🤖 MCP-Agent-1.7B — Project Overview

Author: Muhammad Talha
Goal: Build a mini-Manus: a small language model fine-tuned for tool-calling, wrapped in an agent harness
Budget: ~$3 (fits well under $10)
Status: ✅ PLANNING COMPLETE — Waiting for your "START" signal

📚 What You'll Learn (A-to-Z)

This project is designed to teach you every concept from the ground up.
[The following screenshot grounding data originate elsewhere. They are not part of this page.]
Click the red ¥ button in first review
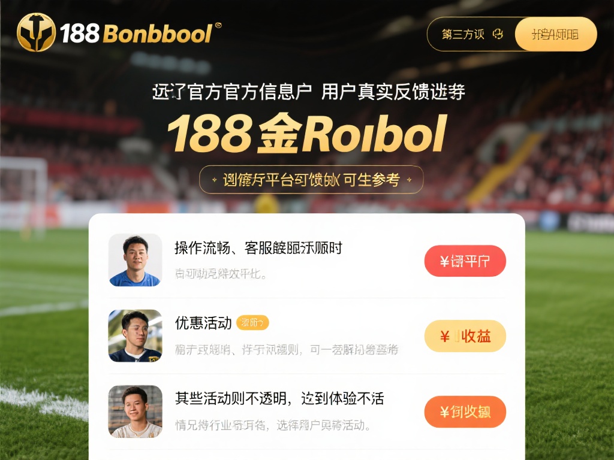The image size is (614, 460). pos(465,261)
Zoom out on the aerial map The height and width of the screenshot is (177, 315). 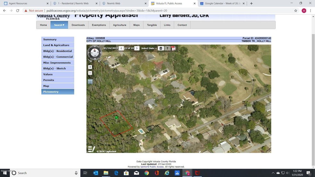coord(90,73)

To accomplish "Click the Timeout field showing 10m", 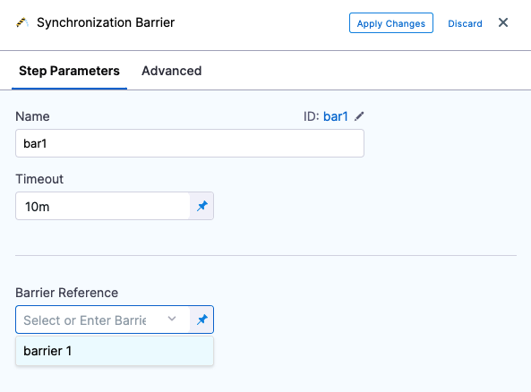I will [103, 206].
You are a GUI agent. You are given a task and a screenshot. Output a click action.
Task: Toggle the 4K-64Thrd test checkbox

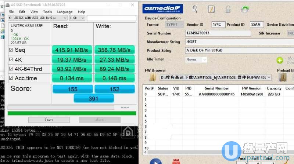coord(11,69)
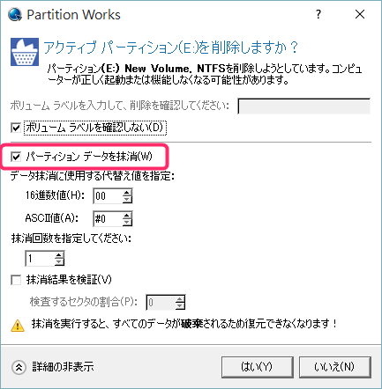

Read these files in order — each builds on the previous:

File	Topic	What You'll Learn	Read Time
`01-vision.md`	The Vision	What Manus is, what we're building, why it matters	10 min
`02-research.md`	Research	Papers we found, datasets discovered, what works	10 min
`03-architecture.md`	Architecture	ReAct loop, MCP protocol, agent harness design	15 min
`04-training.md`	Training	LoRA, SFT, hyperparameters, why each matters	15 min
`05-dataset.md`	Dataset	What data we have, quality issues, how to improve	10 min
`06-execution-plan.md`	Execution	Exact step-by-step plan when you say START	10 min
`07-tools-research.md`	WOW Tools	Browser automation, image gen, RAG, data analysis, etc.	15 min
`08-tool-ecosystem.md`	Tool Ecosystem	How to add ANY tool dynamically, no retraining	15 min
`GUIDE_A_TO_Z.md`	Master Guide	Complete reference combining all chapters	30 min

Total reading time: ~130 minutes
Total build time: ~5-6 hours
Total cost: ~$1.50

🎯 The Big Picture

You asked: "How does Manus do it, and how can we build something similar?"

What Is Manus?

Manus (acquired by Meta) is an AI agent with three specialized sub-agents:

Planner — Breaks tasks into steps
Executor — Runs code, browses web, uses tools
Verifier — Checks results, fixes errors

It runs in a cloud VM, works while you sleep, and can browse 50+ websites simultaneously.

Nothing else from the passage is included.